A doctor from the Order of Malta helps a young migrant | ANSA/ORDER OF MALTA PRESS OFFICE
A doctor from the Order of Malta helps a young migrant | ANSA/ORDER OF MALTA PRESS OFFICE

The Italian federation of medical guilds has presented a free online training course for Italian doctors to help them treat patients who have suffered physical or psychological trauma from their migratory journeys.

The Italian federation of medical guilds, FNOMCEO, is providing an online course for Italian doctors to help them treat migrant patients who suffered physical or psychological trauma during their migratory journey. Although treating any patient requires professionalism and humanity, according to FNOMCEO President Filippo Anelli, treating a patient who crossed the desert and was held prisoner and tortured in a Libyan detention centre prior to being loaded on a rubber dinghy that miraculously crossed the Mediterranean to reach Europe requires an entirely different type of preparation.

"The doctor needs to be prepared; he or she needs to know where the patient comes from, the cultural situation, any trauma that has taken place, and differences in general," Anelli said. The training course titled "Health and Migration: Treatment and Care," created in collaboration with the non-profit International Health Observatory (OIS), is part of the Sanità di Frontiera (Border Health) programme and is available to all Italian doctors for free at the website www.fadinmed.it.

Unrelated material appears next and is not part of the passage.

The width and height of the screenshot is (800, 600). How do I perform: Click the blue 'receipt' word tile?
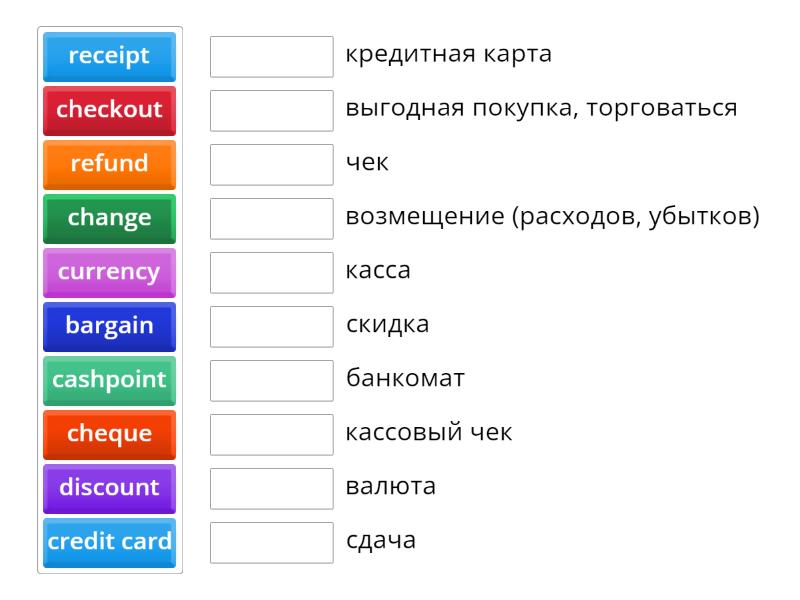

Anelli said migrant reception is not an ideological fact but rather a "deontological issue, as well as a question of public health," adding that "our code requires us to care for everyone. Promoting a culture of welcoming through training, above all in the difficult phase of treatment for those arriving on our shores, allows us to improve our healthcare system for everyone." It would also ensure everyone's right to health, he added, which "isn't a right based on citizenship but rather a right of humanity, due by virtue of being a person."

Helping doctors face migratory phenomenon 

According to OIS president Francesco Aureli, the project was inspired by the "socio-cultural change taking place in Europe due to the migratory phenomenon." He also said that health and well-being of migrants must "necessarily go hand-in-hand" with that of the host community. "The course is a chance to support doctors in this effort through education," he explained. OIS data show that there are 250 million migrants worldwide. Of these, 65 million are refugees, or people who have fled their home countries due to persecution, conflicts, and violence, and need international protection.

5.5 million foreigners are residing legally in Italy, 2.5 million of whom are employed while 600,000 are awaiting a decision on refugee protection. The International Organisation for Migration (IOM) said 9,826 migrants have arrived in Europe between January 1 and March 10 this year, nearly half of whom suffered exploitation and abuse.